- **PROBLEM**: Scan the listing for "Квартет" and copy out each line that has it.

- **AVAILABLE DATA**:
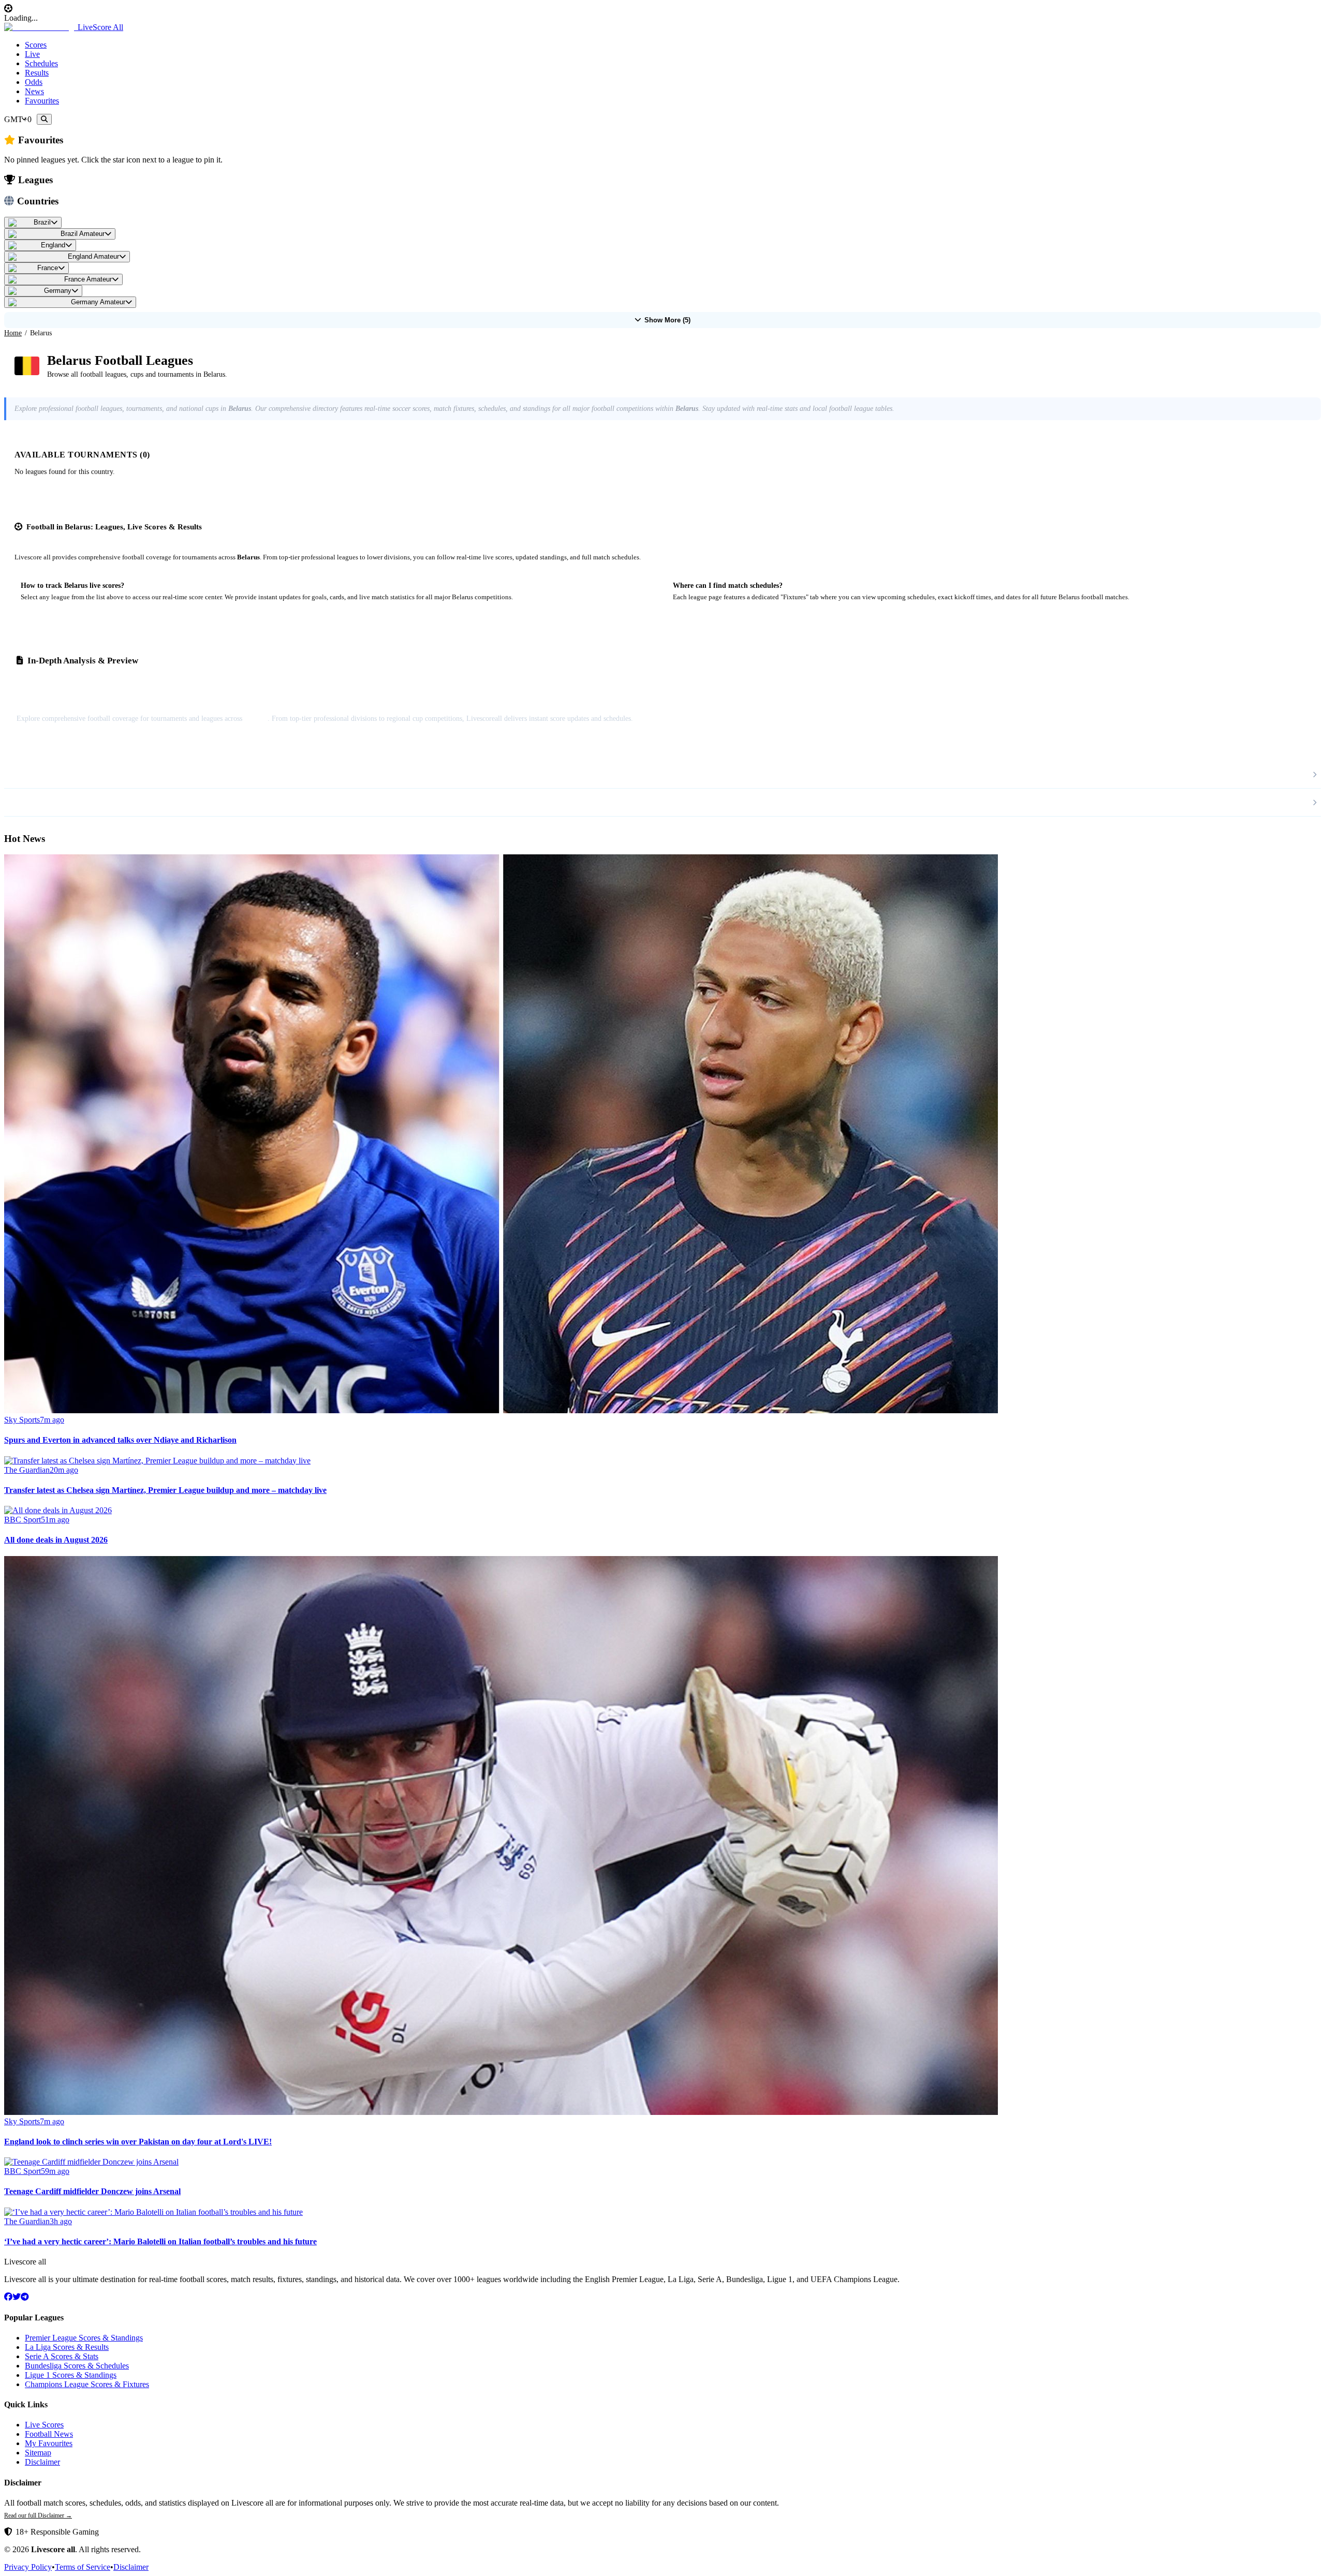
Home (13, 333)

--

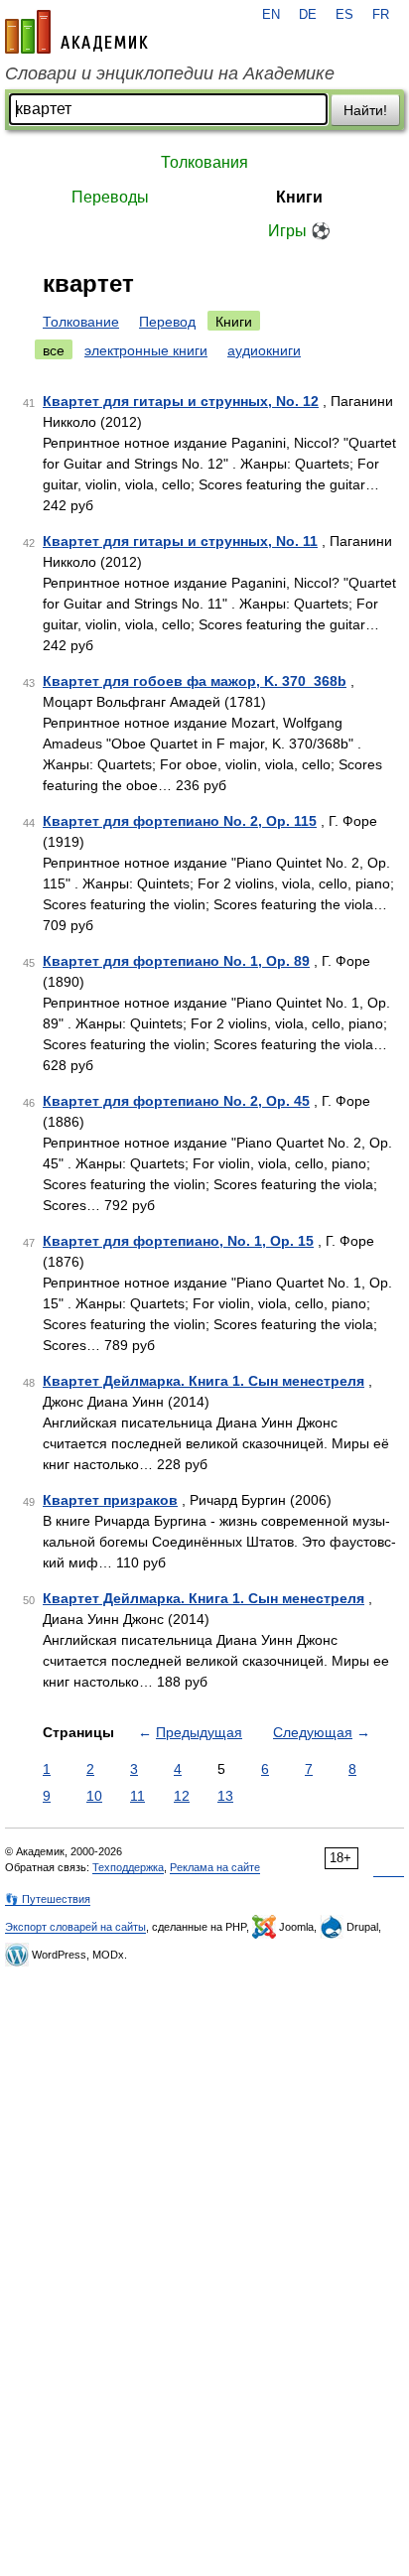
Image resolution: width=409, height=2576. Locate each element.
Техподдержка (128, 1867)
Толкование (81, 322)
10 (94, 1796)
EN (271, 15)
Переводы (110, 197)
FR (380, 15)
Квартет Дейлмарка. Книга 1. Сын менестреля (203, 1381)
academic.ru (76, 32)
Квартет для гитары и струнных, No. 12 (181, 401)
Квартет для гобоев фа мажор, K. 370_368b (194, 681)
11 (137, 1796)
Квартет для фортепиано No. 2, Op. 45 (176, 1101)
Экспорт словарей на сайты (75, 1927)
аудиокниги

- **RESPONSE AREA**:
Квартет Дейлмарка. Книга 1. Сын менестреля (203, 1381)
Квартет для гитары и струнных, No. 12 (181, 401)
Квартет для гобоев фа мажор, K. 370_368b (194, 681)
Квартет для фортепиано No. 2, Op. 45 (176, 1101)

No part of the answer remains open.